Premier Brian Pallister said it was because the cabinet did not approve a $70 million payment to the Manitoba Metis Federation (MMF). The now former Hydro chairman, Sandy Riley disputes that.
That Hydro was planning a $70 million payment to the MMF is very disappointing. Pallister called it persuasion money and I don’t know what else to call it. The MMF finds the term offensive, as did Riley, but I find it offensive that any group of people would be paid money to avoid future objections to Hydro lines. This pay-off practise by Hydro has been going on for decades. I also find it offensive that some First Nations groups, some environmentalists and the Manitoba NDP forced Hydro to spend 20 times that amount on the western route Bipole III hydro line.

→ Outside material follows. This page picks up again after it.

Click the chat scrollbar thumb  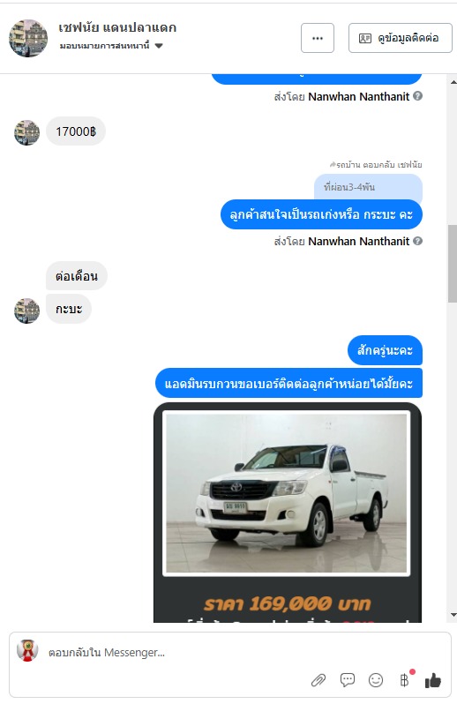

It is also offensive that the NDP, when they controlled Hydro, put the utility so far in debt by building too many dams without having contract export sales.
During the 2011 election the NDP swung the election their way by plastering the countryside with “Save Hydro” signs in the hopes that voters would assume that a PC government would sell Hydro. It worked, but the message was ironic and outdated. By the time of the 2011 election, the NDP had already sold Manitoba Hydro to the bankers and to some First Nations Communities. Hydro, even then, was so mired in debt, that it may never get out of the hole.
Last year, when it was announced that Hydro was cutting 900 jobs, it was a huge shock. At least it was a huge shock until you listened to hydro workers. Many said it was not unexpected and was long overdue. Talk to almost any retired Hydro worker and they will tell you Hydro is over staffed, should never have bought the obsolete assets of Winnipeg Hydro, that they spent way too much on BiPole III and northern dams. The new downtown Manitoba Hydro building is a building that was not necessary, cost too much and many mechanical aspects of the building simply didn’t work.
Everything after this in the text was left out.